NEW YORK, NY.- Lucien Terras
presents Periods, a solo exhibition of new work by Emily Mullin running from December 8 until January 29, 2017.
Periods stages handmade vessels bearing live flowers on painted steel shelves that reference the photographic cyclorama. This combination of functional and organic objects floats on the wall as a three-dimensional still life. In a gallery context this unique hybrid form opens an array of questions about presentation. While the pieces refer to the tradition of still-life painting, they exist somewhere between the flat space of representation and reality.
Each still life is distinct; the forms and compositions celebrate a range of historical influences alluding to the visual language of worship and desire: from Cycladic idols and ancient Egyptian ceramics used to store cosmetics and perfume, to gilded Spanish altars from the 1400s, to the dancers in modern musicals and at the West Indian Day parade in Brooklyn. As such, the displays portray variations in a durable essence: an imperturbable feminine dignity expresses itself through each character.
Through a process of hand building and carving clay, Mullin makes each vessel with intentional irregularities, emphasizing its uniqueness and assertive presence. A patterned layer of wax resist is applied to the surface of each piece before it is dipped in white glaze. After the piece is fired, the wax resist burns away, revealing the color of the raw clay body beneath. The six clays used in the show range from a deep brown to white, creating an earthy spectrum of color.
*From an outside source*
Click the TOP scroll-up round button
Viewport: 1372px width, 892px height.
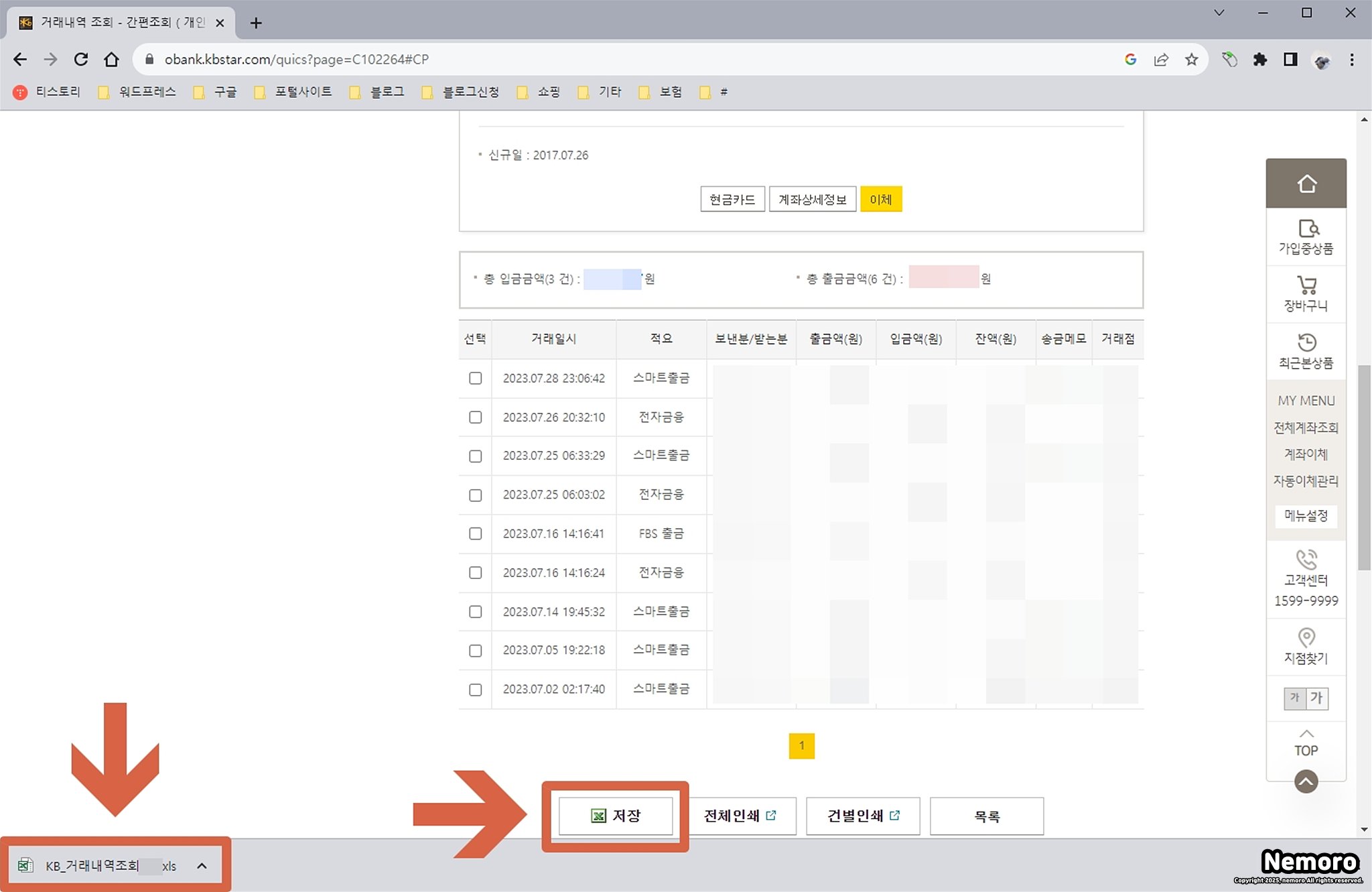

The vegetation further accentuates the fecund aspects of the vases; with them, Mullin extends a universal gesture the offering of a flower as a conduit for the meaning of a moment: celebration, grief, hope, regeneration.
Emily Mullin lives and works in Brooklyn and studied painting and sculpture at Mount Holyoke College, South Hadley, MA and at Goldsmiths, University of London, London UK. She recently held a solo presentation at Sunday Takeout in Brooklyn and has been included in group exhibitions at Kate Werble Gallery and Casey Kaplan Gallery in New York.